Makalah ini akan berusaha
mengkaji karya monumental al Alusi. Fokus kajian makalah ini yaitu: riwayat hidup pengarang (nama penulis,nama
kitap tafsir,kota serta nama penerbit, jumlah juz serta jumlah halaman dalam
setiap juz, keahlian ilmu dan kitab-kitab yang pernah dikarang oleh penafsir), analisis
tafsir sufi, metode kitab tafsirnya, kecenderungan aliran (naz’ah/ittijah) dan komentar penulis tentang keistimewaan serta
kelemahannya.
B.
Pembahasan
- Riwayat Hidup al-Alusi
Nama lengkap al-Alusi
adalah Abu Tsana’ Syihab al-Din al-Sayyid Mahmud Afandi al-Alusi al-Baghdadi.[1]
Nama al Alusi
diambil dari nama suatu tempat di tepi barat Sungai Eufrat yang terletak di
antara kota Abu Kamal dan kota Ramadi, Irak. Beliau lahir dari keluarga besar
yang terpelajar di Baghdad pada tahun 1217 H / 1802 M.[2]
Pada usia mudanya beliau dibimbing oleh orang tuanya sendiri yaitu Syaikh al-Suwaidi.
Disamping itu, al-Alusi juga berguru kepada Syaikh al-Naqshabandi. Dari yang
terakhir ini beliau belajar tasawuf. Maka wajar jika dalam sebagian uraian
tafsirnya, beliau memasukkan perspektif sufistik sebagai upaya untuk menguak
makna batin (esoteris).
Al-Alusi dikenal sangat
kuat hafalannya (dabit) dan brilian
otaknya. Beliau mulai aktif dalam belajar dan menulis sejak usia 13 tahun.

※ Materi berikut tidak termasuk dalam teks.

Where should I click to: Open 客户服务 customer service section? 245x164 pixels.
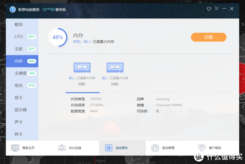(x=210, y=148)
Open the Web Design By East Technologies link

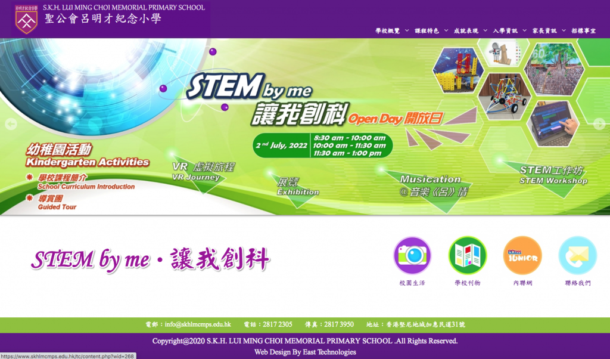(x=305, y=352)
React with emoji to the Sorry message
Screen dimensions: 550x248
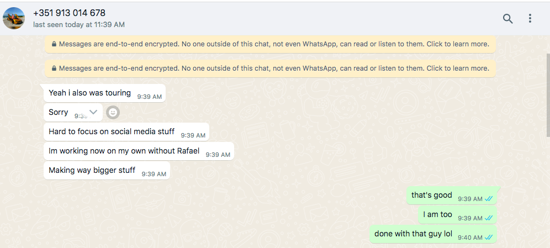click(x=113, y=112)
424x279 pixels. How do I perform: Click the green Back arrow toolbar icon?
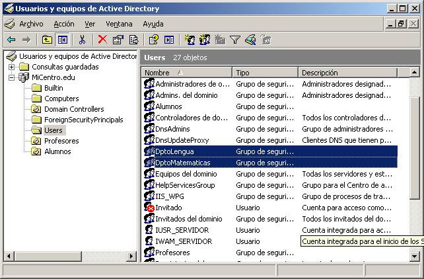tap(11, 40)
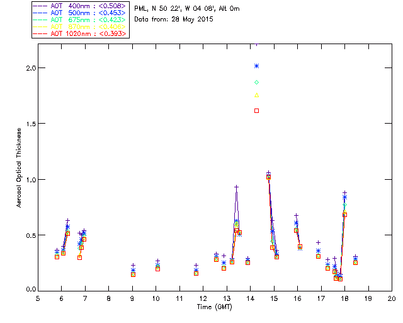This screenshot has height=323, width=403.
Task: Click the 20 tick label on time axis
Action: (x=392, y=298)
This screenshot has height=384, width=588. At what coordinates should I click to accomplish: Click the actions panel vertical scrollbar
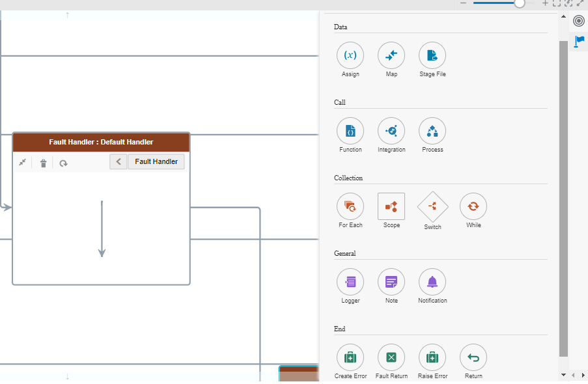[563, 195]
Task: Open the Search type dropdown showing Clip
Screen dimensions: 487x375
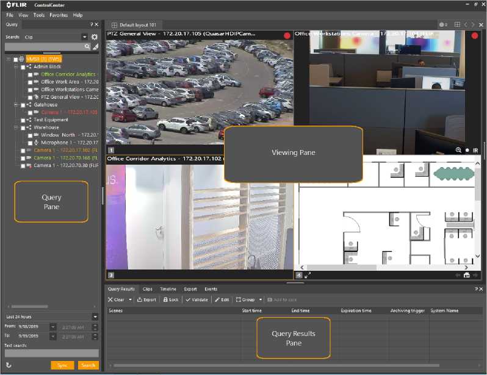Action: [84, 37]
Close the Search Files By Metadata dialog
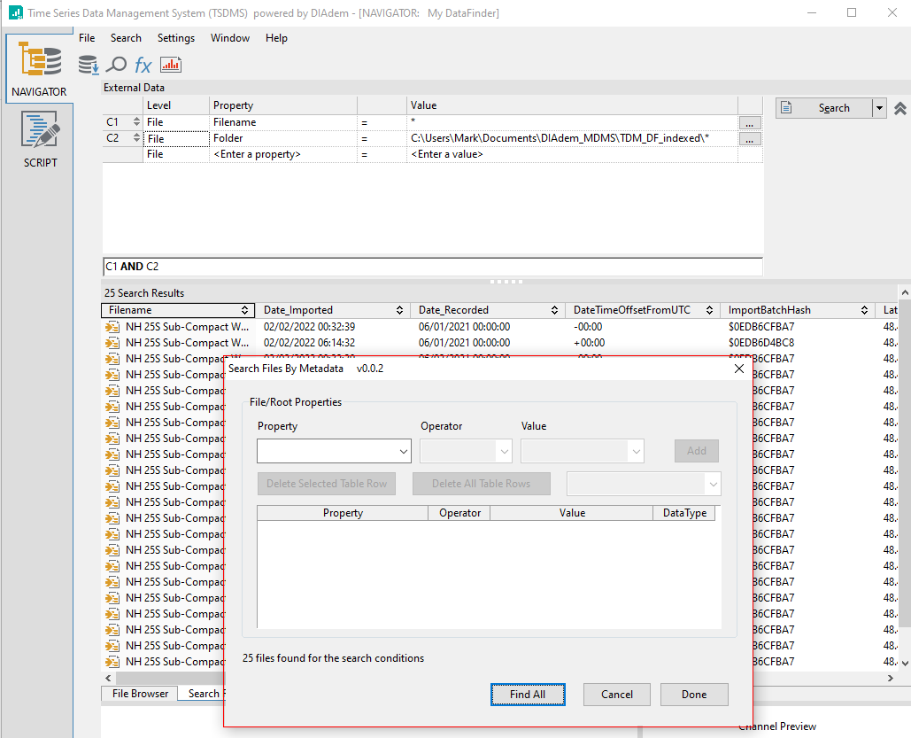 (x=739, y=369)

Seolah beliau tidak ada perasaan malas dan bosan untuk belajar.
Pada tahun 1248 beliau
diangkat sebagai mufti setelah sebulan sebelumnya diangkat menjadi wali wakaf
di madrasah al-Marjaniyyah. Namun kemudian pada tahun 1263 H beliau melepaskan
jabatan dan lebih memilih menyibukkan diri untuk menyusun tafsir al-Qur’an yang
kemudian dikenal dengan tafsir Ruh al-Ma’ani.[3]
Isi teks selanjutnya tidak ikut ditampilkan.